Maziarski, 15, has been competing in cross-country running since Grade 6. She has had, in her own words, modest results over the years.
In the last two years, her game has reached new heights as a more deeply rooted commitment to the sport has emerged in her. Maziarski proved she was serious about cross-country this past summer as she spent most of her free time training non-stop with her older sister Katie, a Laurentian University cross-country varsity team running member.
It paid off as Maziarski exploded on the fall cross-country running scene, winning the first two high school preliminary events at Lockerby and Windy Lake.
The big performance for Maziarski was at the 2011 Sudbury Masters Ramsey Tour five-kilometre event. She raced across the finish line with a personal best time of 19:36.80, placing third for females and 18th overall in an event that featured veteran university competitors and other competitors twice her age.
“Before this year, I had never broke a sub-20-minute mark in a five-kilometre race,” she said. “This summer, I ran more than I ever had done before. I was motivated. I wanted more.”
She said she spent the summer doing long run after long run with her sister.
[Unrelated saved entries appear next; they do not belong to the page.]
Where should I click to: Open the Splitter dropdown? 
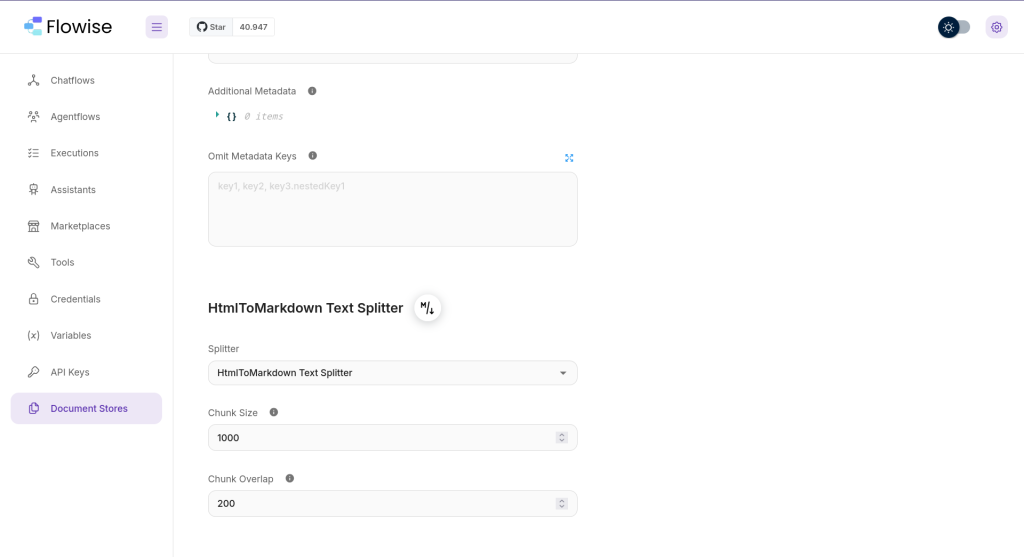(392, 373)
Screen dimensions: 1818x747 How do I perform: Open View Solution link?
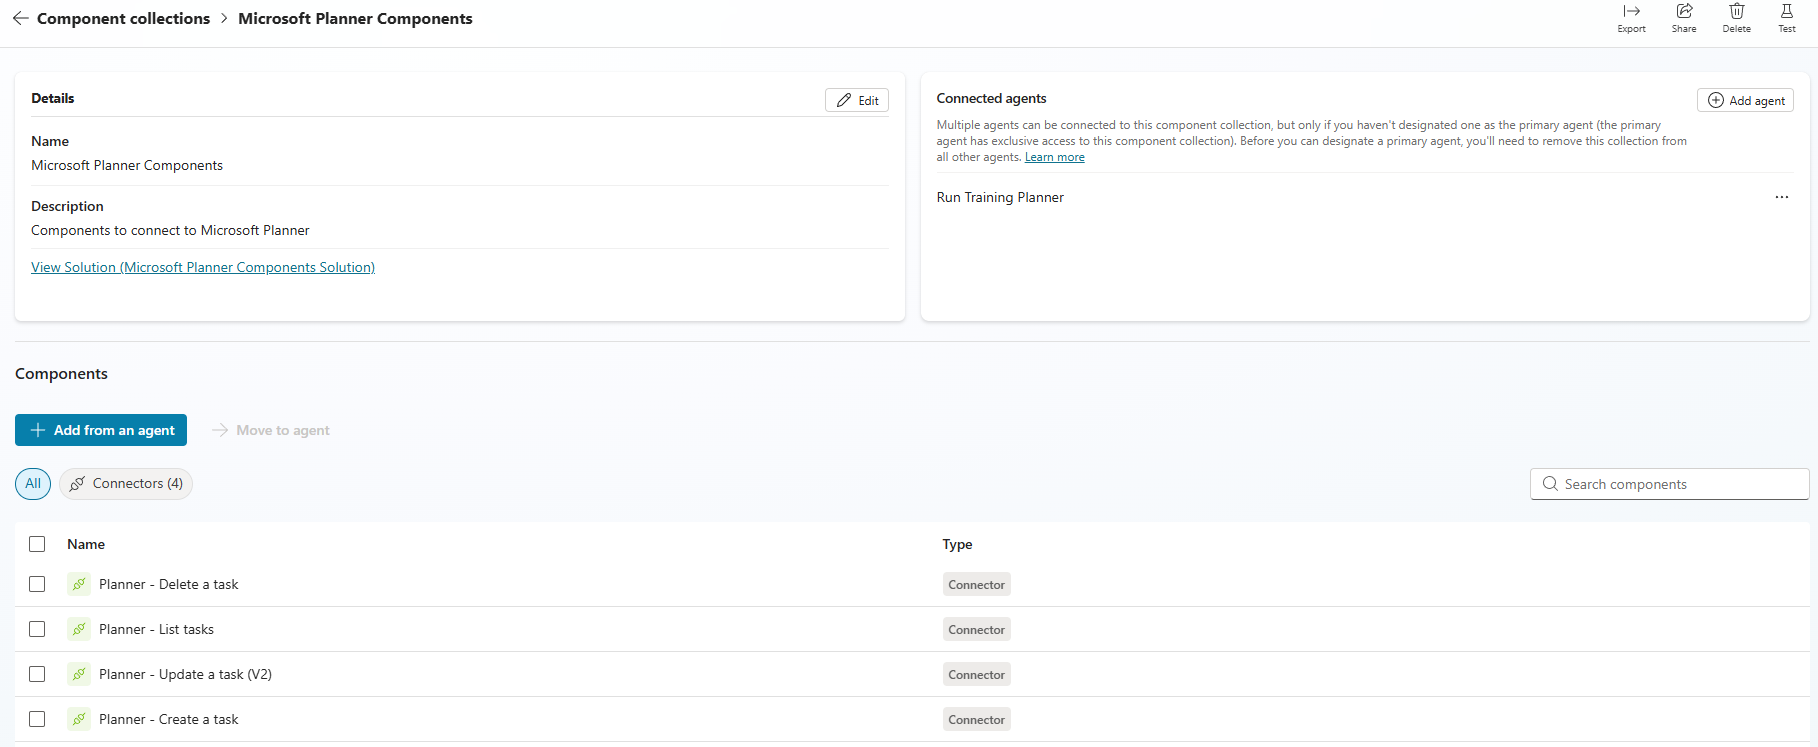(x=203, y=267)
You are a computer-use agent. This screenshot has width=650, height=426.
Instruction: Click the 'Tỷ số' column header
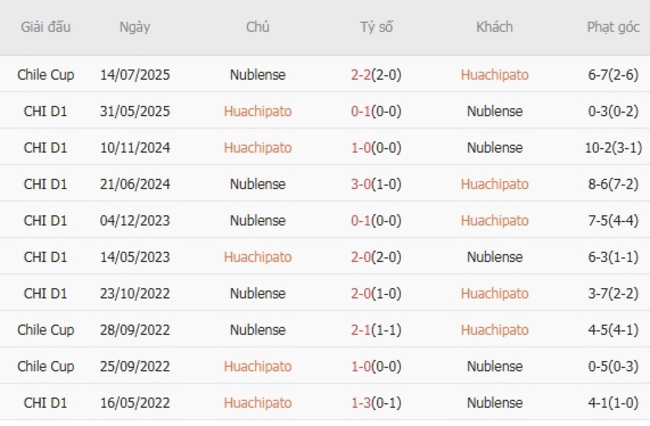[x=376, y=27]

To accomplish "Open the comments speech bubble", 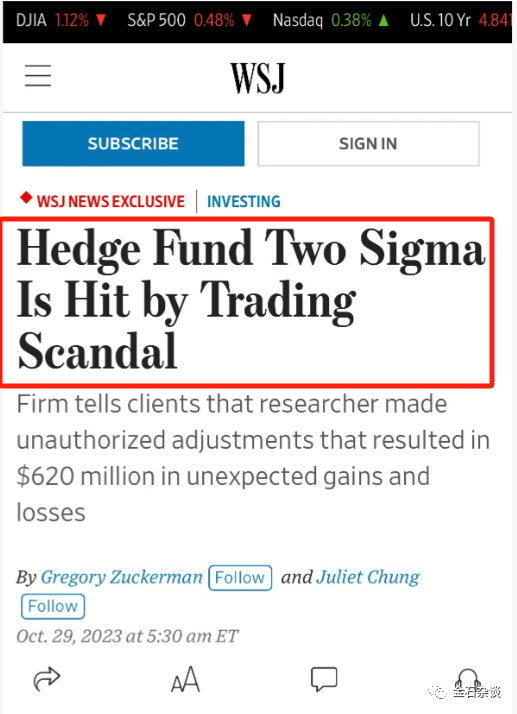I will coord(324,679).
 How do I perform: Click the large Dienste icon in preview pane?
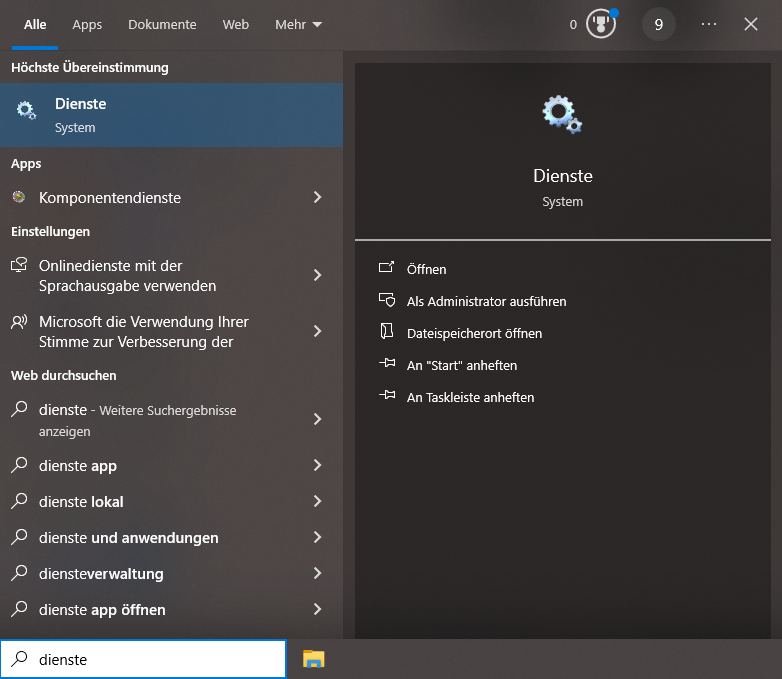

“She is always making me go faster. I’m happy with the results so far.”
Maziarski even gave up basketball to focus more on running.
“I think I can go further in running than any other sport I play,” she said.
And she competes despite circumstances, weather or even injury.
Last Thursday, Maziarski competed in the Laurentian University X-C Running Challenge, even though she was dealing with pain in her foot. She was forced to pull out about halfway through as the pain was too intense. Maziarski went to the hospital and found out she had a stress fracture in her third metatarsal and was fitted with a walking cast Friday morning.
Most athletes would hit the brakes in that situation and take it easy for two weeks. Not Maziarski. After receiving the cast on her foot, she didn’t hesitate to kick-start the rehabilitation process — she went for a 40-minute bike ride and followed with another 40 minutes in the weight room.
“There’s no stopping her,” Lo-Ellen Park cross-country running coach Colin Ward said. “She’s genuine and dedicated and has a lot of focus. She knows what she has to do.”
Maziarski has come a long way in a short time, and her commitment to training has been the key, the coach said.
“She has embraced running and she has done nothing but climb,” Ward said. “She is one of the few kids who actually trains for cross-country. Her Ramsey Tour time was the best of any athlete I’ve ever coached at Lo-Ellen Park. She has the potential to just get better — she’s done nothing but get better over the last two years, so I don’t see why it wouldn’t continue.”
However, it's about more than determination and hard work. For Maziarski, running is in her blood. In addition to Katie, Maziarski's mother and father were both competitive runners, and her older brother, Joel, competes as well.
Family is where running started for Maziarski. Almost every conversation revolves around or ends with her family and the influence they had on her running ambitions.
“I wouldn’t be where I am today if it wasn’t for my family and coach Ward. They push me every day to be better,” she said. “I can’t ever remember Katie not running. I never thought I would be able to keep up with her. I don’t think she really knows how much she inspires me.”
One of Maziarski’s biggest fans is, of course, Katie. She has humbly enjoyed the front seat to watching her sister not only progress in the sport, but become a serious contender.
“Haley is creaming me at races now,” Katie said with a laugh. “I could see it coming a mile away. She is just flying at running now. I am proud of her. It’s awesome to have her because she inspires me. We push each other to train harder. She’s like a permanent training partner … it doesn’t get any better than that.”